Copy out the entries that follow, exactly as written.
Segment Start: Input
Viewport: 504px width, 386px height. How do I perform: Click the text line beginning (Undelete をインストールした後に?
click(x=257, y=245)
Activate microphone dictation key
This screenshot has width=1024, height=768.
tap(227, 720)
Segment End: Input
Response to this task
Viewport: 504px width, 386px height. How do I perform: Click the text line beginning (Undelete をインストールした後に?
click(x=257, y=245)
Activate microphone dictation key
This screenshot has width=1024, height=768.
tap(227, 720)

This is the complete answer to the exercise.